• **Exercise task**
Reproduce, word for word, everything in the material from the line containing "This screenshot has" down to the line containing "click(71, 576)", including both of those lines. Leave the pictures out of your answer.

• **Information provided**
------
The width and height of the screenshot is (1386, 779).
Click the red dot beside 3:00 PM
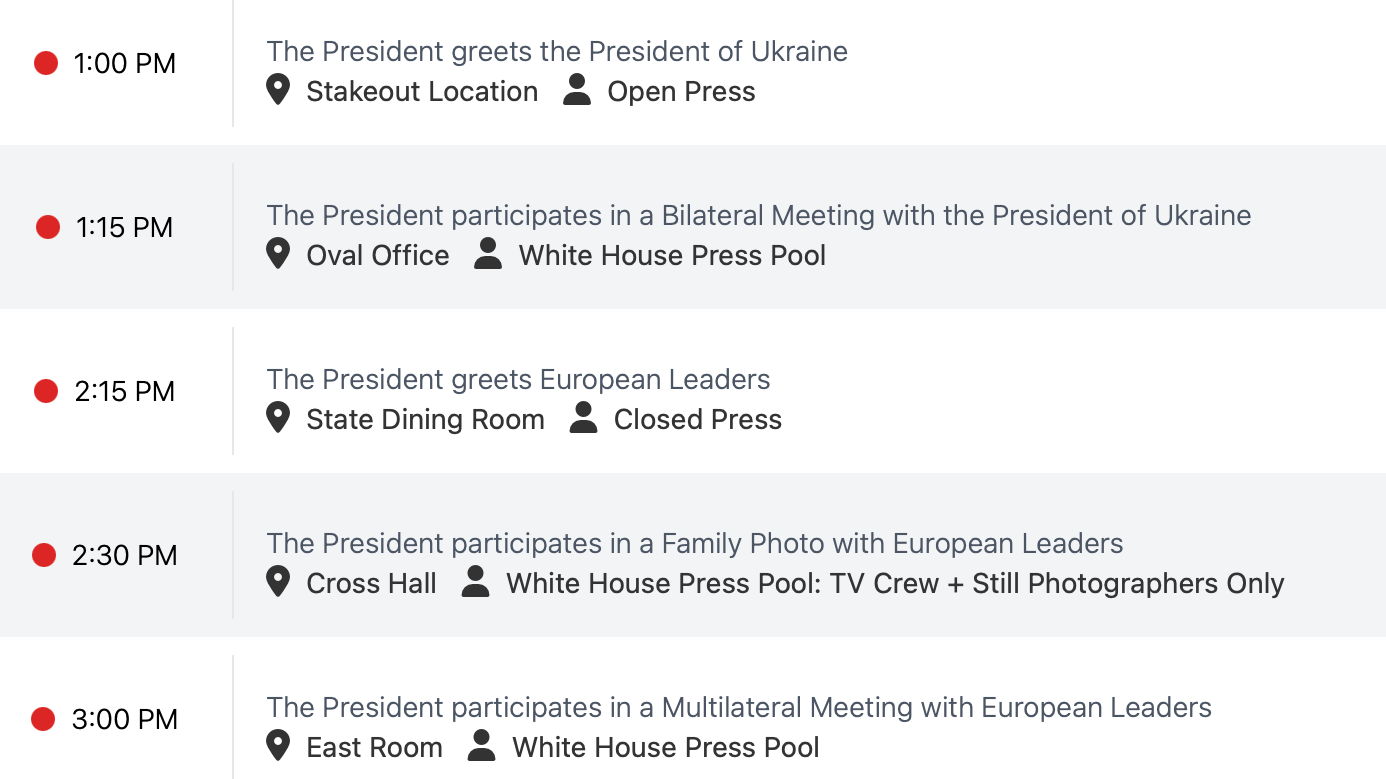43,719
------
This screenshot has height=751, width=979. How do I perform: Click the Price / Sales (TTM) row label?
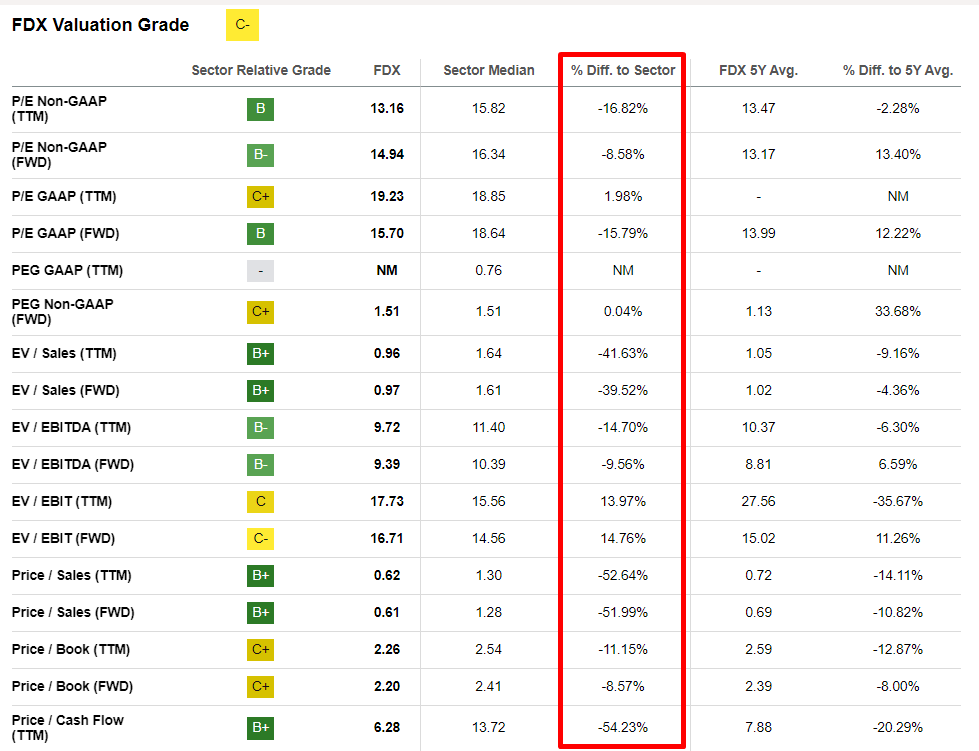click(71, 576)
------
• **Result for this task**
This screenshot has height=751, width=979. How do I perform: Click the Price / Sales (TTM) row label?
click(71, 576)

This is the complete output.